*Quoted passage:*

• Astrophel
    72
    Needless to add, this subject matter - as complex and convoluted as it can get - is to me very intimately associated with ethics and intrinsic value in general.javra

    That is where it ends up, I think. Happiness, unhappiness and everything you can think of that fit into these (which is everything in experience, for even the plainest most uneventful conditions are saturated with affect. Boredom, perhaps, but that changes nothing) is the existential presupposition for ethics. I cannot even imagine ethics with without some pain or pleasure, or mood, or interest, even, in play, at risk. One cannot, yet, have a moral relation with AI, a dog or cat or squirrel, yes.

    But you know, we cannot speak of happiness analytically (Wittgenstein would not), which is a very peculiar thing. We can talk about what makes a person happy or un, but happiness simpliciter is hands off. Can we call this an intrinsic good (or bad)?
  • javra
    1.5k
    But you know, we cannot speak of happiness analytically (Wittgenstein would not), which is a very peculiar thing. We can talk about what makes a person happy or un, but happiness simpliciter is hands off.Astrophel

    I've been contemplating that a lot lately and for some time now: an idea regarding volitional valence. In short, when we obtain what we intend as intended, volitional happiness (as in the archaic notion of luckiness, good fortune), irrespective of how minor or major the intent. Likewise, when our intention is in any way impeded, volitional suffering (bearing the weight of an unwanted circumstance). All this however is contingent on the reality of intentions and, hence, some notion of teleology - and, in an indirect way, on the reality of freely willed choices. Things of course get very complex, but that's the short version of it. Anyway, addressed because I at least believe it might be possible to speak of happiness analytically in a suitable enough manner, this at least for the topic of ethics.

*Provided material:*

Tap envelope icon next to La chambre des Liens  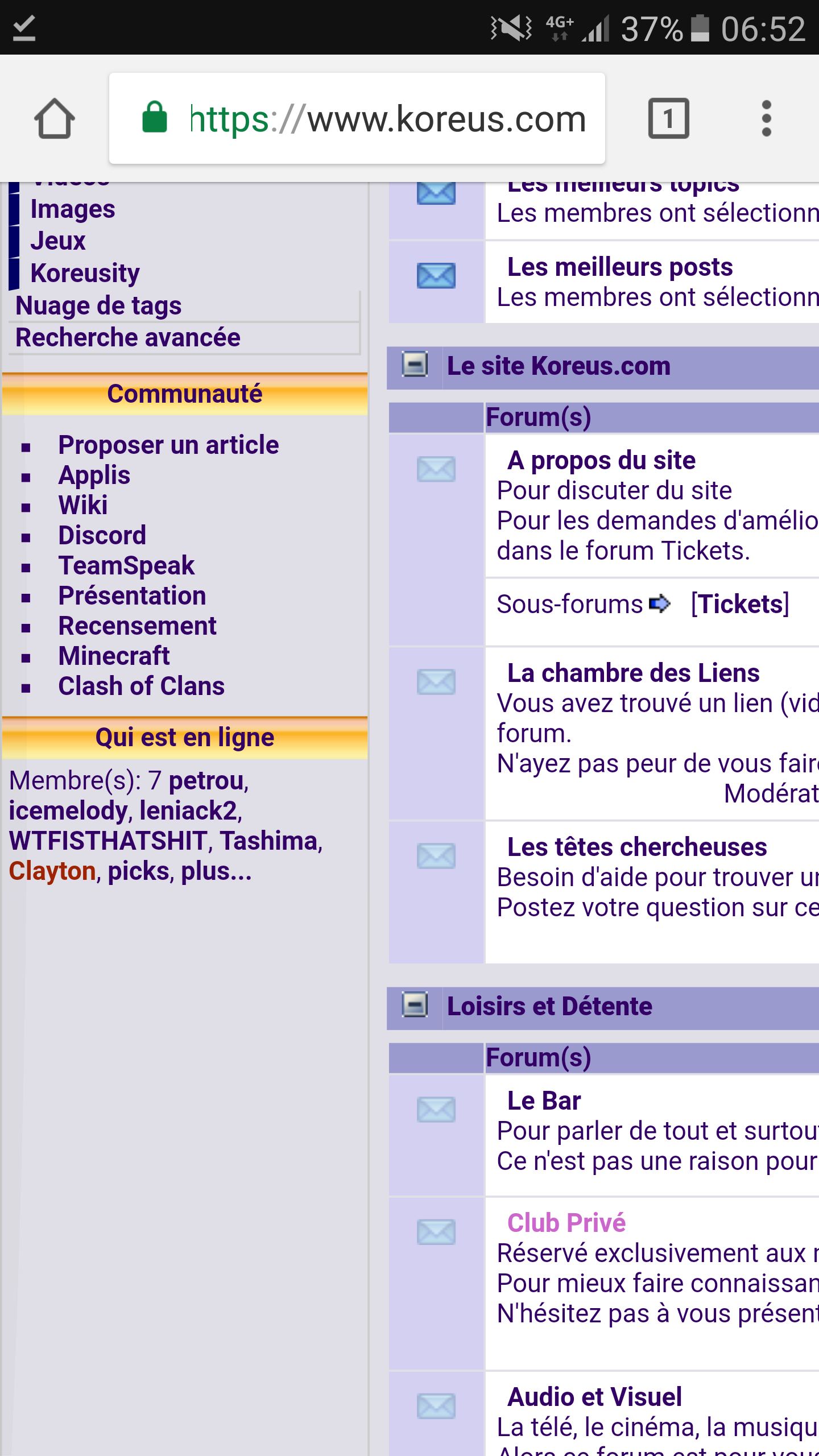coord(436,682)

*Task directions:* Revise the part of the forum discussion on happiness and ethics that begins with "I've been contemplating" and ends with "topic of ethics.", changing "teleology" to "purposiveness".

*Final result:*
I've been contemplating that a lot lately and for some time now: an idea regarding volitional valence. In short, when we obtain what we intend as intended, volitional happiness (as in the archaic notion of luckiness, good fortune), irrespective of how minor or major the intent. Likewise, when our intention is in any way impeded, volitional suffering (bearing the weight of an unwanted circumstance). All this however is contingent on the reality of intentions and, hence, some notion of purposiveness - and, in an indirect way, on the reality of freely willed choices. Things of course get very complex, but that's the short version of it. Anyway, addressed because I at least believe it might be possible to speak of happiness analytically in a suitable enough manner, this at least for the topic of ethics.